Many construction workers at a resettlement housing project in District 2 - one area in Ho Chi Minh City where new buildings keep mushrooming - live and work in poor conditions.
The workers, mostly migrants from other provinces, are working at the Binh Khanh resettlement quarter.
They live in makeshift, shabby compartments with poor hygienic conditions and lack access to clean running water and basic comforts.
With an average monthly salary of around VND2-3 million (up to US$139), they have limited options, and several live with their families at the construction sites.
Most of their kids are deprived of education, as they don’t know where they will move in the coming months.
The workers and their families’ wretched conditions are a stark contrast to the modern look of the houses they help build, and the city’s fast urbanization.
“I have four kids at home to feed. I earn some VND100,000 ($4.6) a day, which is hardly enough to provide for myself and my family.

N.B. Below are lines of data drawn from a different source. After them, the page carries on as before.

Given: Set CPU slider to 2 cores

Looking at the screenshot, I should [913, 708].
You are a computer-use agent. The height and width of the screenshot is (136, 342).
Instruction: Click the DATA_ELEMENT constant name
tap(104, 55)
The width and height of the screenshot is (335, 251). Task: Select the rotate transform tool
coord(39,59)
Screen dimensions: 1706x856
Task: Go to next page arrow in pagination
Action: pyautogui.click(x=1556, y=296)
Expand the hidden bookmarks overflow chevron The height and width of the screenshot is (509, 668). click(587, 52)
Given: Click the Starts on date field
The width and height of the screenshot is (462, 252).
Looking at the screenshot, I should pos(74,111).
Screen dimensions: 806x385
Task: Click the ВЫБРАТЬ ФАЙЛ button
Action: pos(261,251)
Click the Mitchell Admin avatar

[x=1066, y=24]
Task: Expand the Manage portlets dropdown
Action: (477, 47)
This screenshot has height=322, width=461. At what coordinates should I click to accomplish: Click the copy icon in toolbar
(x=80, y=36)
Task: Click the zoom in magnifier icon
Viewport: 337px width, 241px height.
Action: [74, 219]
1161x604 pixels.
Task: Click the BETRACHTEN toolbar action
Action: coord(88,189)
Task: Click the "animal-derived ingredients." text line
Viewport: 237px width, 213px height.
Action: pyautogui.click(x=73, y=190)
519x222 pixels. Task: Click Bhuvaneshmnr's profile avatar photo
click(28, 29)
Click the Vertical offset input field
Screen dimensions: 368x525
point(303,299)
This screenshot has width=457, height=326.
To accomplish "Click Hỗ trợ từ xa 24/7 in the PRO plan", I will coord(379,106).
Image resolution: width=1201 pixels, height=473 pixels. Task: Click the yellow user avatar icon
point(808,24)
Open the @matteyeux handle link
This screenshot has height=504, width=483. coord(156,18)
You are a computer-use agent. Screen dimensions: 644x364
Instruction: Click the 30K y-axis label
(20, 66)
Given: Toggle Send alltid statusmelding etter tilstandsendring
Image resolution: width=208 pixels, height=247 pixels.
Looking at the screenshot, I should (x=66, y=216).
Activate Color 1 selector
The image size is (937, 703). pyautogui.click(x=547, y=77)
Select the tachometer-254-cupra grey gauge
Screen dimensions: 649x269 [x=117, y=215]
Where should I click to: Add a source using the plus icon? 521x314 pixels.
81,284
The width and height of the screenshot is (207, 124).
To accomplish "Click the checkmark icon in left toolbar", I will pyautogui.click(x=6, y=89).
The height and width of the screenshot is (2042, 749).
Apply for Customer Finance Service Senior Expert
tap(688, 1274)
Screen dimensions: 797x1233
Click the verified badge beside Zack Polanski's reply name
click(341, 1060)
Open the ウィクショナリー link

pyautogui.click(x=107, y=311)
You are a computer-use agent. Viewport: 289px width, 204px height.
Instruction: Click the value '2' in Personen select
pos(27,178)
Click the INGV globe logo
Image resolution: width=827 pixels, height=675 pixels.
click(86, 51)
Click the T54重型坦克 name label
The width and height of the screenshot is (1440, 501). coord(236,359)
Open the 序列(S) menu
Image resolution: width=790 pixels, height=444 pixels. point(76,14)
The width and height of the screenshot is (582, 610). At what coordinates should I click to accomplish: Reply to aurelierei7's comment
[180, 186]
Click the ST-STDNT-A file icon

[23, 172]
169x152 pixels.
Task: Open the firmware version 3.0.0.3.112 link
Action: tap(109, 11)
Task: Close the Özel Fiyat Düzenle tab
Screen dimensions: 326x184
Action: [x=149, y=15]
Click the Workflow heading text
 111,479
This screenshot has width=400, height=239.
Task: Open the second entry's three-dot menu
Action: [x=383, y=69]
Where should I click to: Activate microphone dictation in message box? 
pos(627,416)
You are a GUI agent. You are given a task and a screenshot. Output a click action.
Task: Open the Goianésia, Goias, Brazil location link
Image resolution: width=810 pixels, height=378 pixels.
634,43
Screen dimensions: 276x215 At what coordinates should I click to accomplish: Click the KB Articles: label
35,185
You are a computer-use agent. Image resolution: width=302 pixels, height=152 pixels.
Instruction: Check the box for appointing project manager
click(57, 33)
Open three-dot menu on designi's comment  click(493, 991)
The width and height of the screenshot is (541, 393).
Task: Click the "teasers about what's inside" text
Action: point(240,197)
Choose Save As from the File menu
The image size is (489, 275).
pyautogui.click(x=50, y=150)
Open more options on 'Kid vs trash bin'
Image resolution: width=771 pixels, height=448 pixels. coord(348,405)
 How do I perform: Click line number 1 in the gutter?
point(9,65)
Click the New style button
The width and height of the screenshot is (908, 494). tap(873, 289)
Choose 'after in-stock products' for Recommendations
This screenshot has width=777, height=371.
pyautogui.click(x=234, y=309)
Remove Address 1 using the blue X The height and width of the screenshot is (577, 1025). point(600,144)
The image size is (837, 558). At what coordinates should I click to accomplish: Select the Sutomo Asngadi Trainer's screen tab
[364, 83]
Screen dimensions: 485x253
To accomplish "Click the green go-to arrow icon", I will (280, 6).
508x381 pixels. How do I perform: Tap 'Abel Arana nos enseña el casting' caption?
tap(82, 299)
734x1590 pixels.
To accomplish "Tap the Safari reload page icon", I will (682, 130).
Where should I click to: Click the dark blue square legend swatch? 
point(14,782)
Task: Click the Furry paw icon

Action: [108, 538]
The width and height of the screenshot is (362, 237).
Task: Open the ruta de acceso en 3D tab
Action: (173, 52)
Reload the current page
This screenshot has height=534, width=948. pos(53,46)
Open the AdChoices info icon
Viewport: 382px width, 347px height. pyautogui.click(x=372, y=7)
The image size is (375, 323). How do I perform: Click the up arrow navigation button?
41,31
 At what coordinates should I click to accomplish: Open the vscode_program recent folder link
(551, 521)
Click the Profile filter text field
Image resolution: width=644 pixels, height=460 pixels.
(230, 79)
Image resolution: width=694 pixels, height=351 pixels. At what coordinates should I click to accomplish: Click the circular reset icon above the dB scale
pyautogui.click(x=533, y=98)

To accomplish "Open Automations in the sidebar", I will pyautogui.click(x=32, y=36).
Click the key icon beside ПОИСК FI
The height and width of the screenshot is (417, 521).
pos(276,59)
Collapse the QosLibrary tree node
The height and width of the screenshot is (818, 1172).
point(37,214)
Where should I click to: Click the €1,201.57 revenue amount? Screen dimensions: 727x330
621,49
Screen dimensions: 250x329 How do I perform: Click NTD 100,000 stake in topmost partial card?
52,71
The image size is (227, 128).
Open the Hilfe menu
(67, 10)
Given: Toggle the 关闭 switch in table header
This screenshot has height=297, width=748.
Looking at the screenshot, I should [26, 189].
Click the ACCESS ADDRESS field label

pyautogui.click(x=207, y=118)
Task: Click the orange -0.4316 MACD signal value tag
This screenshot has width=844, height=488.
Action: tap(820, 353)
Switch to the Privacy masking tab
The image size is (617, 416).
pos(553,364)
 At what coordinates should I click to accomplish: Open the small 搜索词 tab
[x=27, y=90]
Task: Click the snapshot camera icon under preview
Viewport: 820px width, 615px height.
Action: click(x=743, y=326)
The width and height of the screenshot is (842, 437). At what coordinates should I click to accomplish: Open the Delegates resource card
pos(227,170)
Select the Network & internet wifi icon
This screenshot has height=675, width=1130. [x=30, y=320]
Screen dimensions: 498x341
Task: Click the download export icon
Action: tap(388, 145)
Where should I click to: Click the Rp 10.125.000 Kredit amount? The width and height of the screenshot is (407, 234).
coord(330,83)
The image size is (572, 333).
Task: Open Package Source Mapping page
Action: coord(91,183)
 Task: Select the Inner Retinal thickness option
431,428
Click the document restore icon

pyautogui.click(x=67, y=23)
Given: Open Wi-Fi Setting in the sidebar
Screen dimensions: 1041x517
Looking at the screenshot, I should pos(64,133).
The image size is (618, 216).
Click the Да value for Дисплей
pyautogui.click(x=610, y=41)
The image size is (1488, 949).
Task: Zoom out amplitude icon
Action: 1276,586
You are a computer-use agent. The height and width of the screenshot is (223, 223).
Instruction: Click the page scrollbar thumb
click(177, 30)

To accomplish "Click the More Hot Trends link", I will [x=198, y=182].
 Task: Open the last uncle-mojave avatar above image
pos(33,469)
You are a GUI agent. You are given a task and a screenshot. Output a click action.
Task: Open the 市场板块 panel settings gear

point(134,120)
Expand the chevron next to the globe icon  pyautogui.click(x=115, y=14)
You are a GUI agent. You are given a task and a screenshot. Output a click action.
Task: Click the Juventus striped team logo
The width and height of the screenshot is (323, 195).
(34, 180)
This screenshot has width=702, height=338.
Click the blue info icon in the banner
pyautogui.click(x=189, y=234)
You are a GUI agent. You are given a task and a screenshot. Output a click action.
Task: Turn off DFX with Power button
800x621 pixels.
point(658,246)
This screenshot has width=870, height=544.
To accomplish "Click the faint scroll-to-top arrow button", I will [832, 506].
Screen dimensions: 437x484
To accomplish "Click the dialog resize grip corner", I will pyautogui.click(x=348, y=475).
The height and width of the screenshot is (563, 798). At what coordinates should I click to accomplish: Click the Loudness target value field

Difficulties mount when the employers delay paying us,” Pham Van Tuan, 43, shared.
They have to work hard in all kinds of elements, and are grilled in the scorching sun for over 10 hours a day.
“My friends who are also construction workers, have to roam from place to place as their bosses can’t pay them,” another worker named Nguyen Van Dang sadly shared.
Hanh, another worker, who has to feed five young kids and his frail wife at home, lamented that he has quit several construction jobs since early this year as the employers delayed paying him.
The workers also face hazardous, life-threatening conditions.
They are poorly equipped with protective gear or are too lazy to use it and risk their lives for starvation wages.